No Direction Home by Martin Scorsese


R.E. Prindle



Scorsese, Martin:  No Direction Home- A Film

Marcus, Greil:


     I’m not the only one that shakes  his head over the rants of Greil Marcus.  The perspective he’s coming from deserves some attention.  Greil Marcus in the disciple, probably the successor. of the decadent leader of the Situationist International, Guy Debord.

     The SI is a crank organization.  Like Hitler they place a lot of emphasis on architecture.  Architecture seems to go with the totalitarian personality.  Unlike Hitler whose goal was a Roman grandiosity to match his Thousand Year Reich, we can’t be sure what SI architecture would be like other than ‘human to make people happy.’  In other words Debord found fault with architecture that the majority were happy with but displeased him.  He seemed to think that he could create some stunning new architecture that might please someone other than himself.  We all know how hard a feat  that is.

     But he ranted and raved actually being influential in the moronic disturbances in France in 1968.  Whatever beauty he proposed we’re still waiting to see.  Greil Marcus still thinks the ability of the SI to transform God, life and beauty is within his grasp.  He runs around America at the public expense trying to drum up the Revolution.  Bob Dylan seems to be the centerpiece  of his plans.  Greil’s reaction to Martin Scorcese’s Dylan movie might then be a little more understandable.

     As film biographies go, and they don’t go very well on average, I thought Scorsese’s effort made the most of not too much.  After all there is really very little earth shattering in the career of Bob Dylan.  Greil thinks Bob brought in something new; at best Bob just brought in something a little different no matter how startling it seemed from the perspective of the times.  From the perspective of this time  one wonders what the fuss was all about.  Nevertheless Scorcese maintained a nice tension of interest.  But not for Greil.

     Martin Scorsese’s Dylan documentary- a shape-shifting assemblage of 1950s and 1960s film footage, still photos, strange music, and interviews with Dylan and compatriots conducted over the past years by Dylan’s manager, Jeff Rosen- never holds still, it allows, say, the Irish folksinger Liam Clancy, telling stories of Dylan in Greenwich Village, to contradict Dylan telling his own stories about the same thing;  the film contradicts itself.  There is nothing definitive here; within the film there is not a single version of a single song that runs from beginning to end.

     So now we’re essentially back to Guy Debord’s SI architecture argument.  Whatever has been created is no good and must be replaced by Debord’s ideas which unfortunately for us we cannot evaluate because Debord gave no examples.  It doesn’t really matter, of course, because if he did their ‘definitive’ beauty and utility would not be, perhaps, so apparent to the rest of us as it was to him.

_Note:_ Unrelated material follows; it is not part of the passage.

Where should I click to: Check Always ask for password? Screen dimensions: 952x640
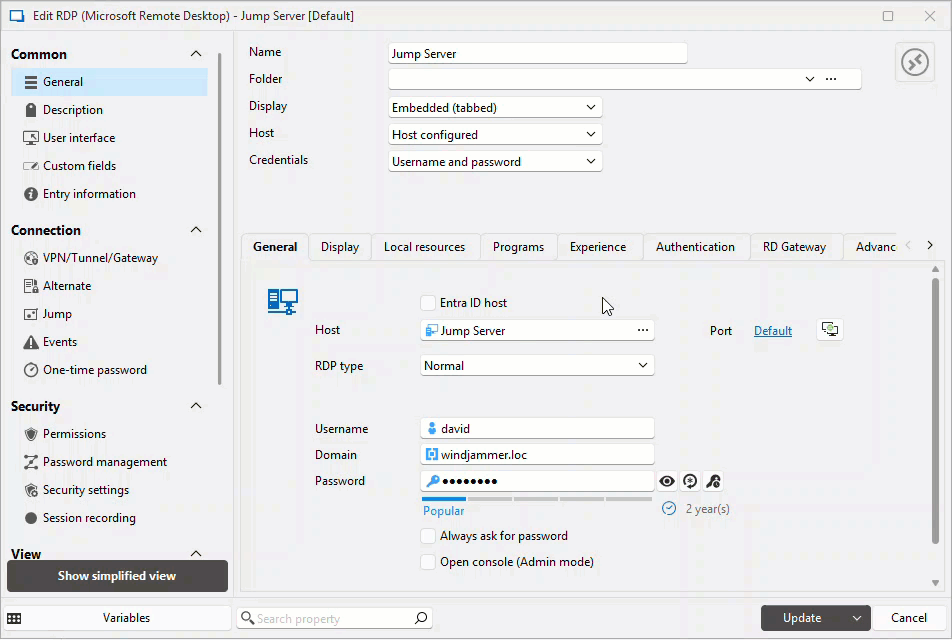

     So, as Debord’s successor Marcus implies that Scorsese has made a movie as ugly as the architecture that Debord and presumably Marcus despises.  The implication is the Greil would have done much better.

You can imagine Rosen driving up to Scorsese’s door with a truck and dumping thousands of pounds of books, interview tapes, film  reels, loose photographs, a complete collection of Dylan albums along with a few hundred or a few thousand bootlegs, and then leaving, trusting that a fan who also knows how to make a movie to make you watch…could wave his hands and just like that a movie would emerge…

     Well, why not?  I’m not aware of Scorsese’s process but a very fine movie of its type does emerge.  With unerring insight Scorsese seeks out key influences, the most important artists in Dylan’s life, introduces them to the viewer, very likely for the first time, and brings some coherence into the Dylan story.  It’s only a movie though, no substitute for study.

     I do not consider it a fault that Scorsese presents all the high points covered by the four main biographies.  His purpose seems to be to cover the years from Dylan’s high school beginnings to Bob’s nervous breakdown in 1966 which he does.  Although already a long film it is never boring while to cover more ground it would be necessary to condense and eliminate to add anything beyond 1966 making the film unintelligible- something like Greil’s own prose.  Of course, the Situationist International that believes in magic might be able to snap its fingers and make it happen, although I think their blank screen notion might be easier to conceive than something with content.  Besides I don’t believe in magic.

     Greil apparently doesn’t believe in differences of opinion or else he feels that loyalty to his ideal requires everyone to ask what Bob said and confirm it.  Marcusian version of freedom of speech.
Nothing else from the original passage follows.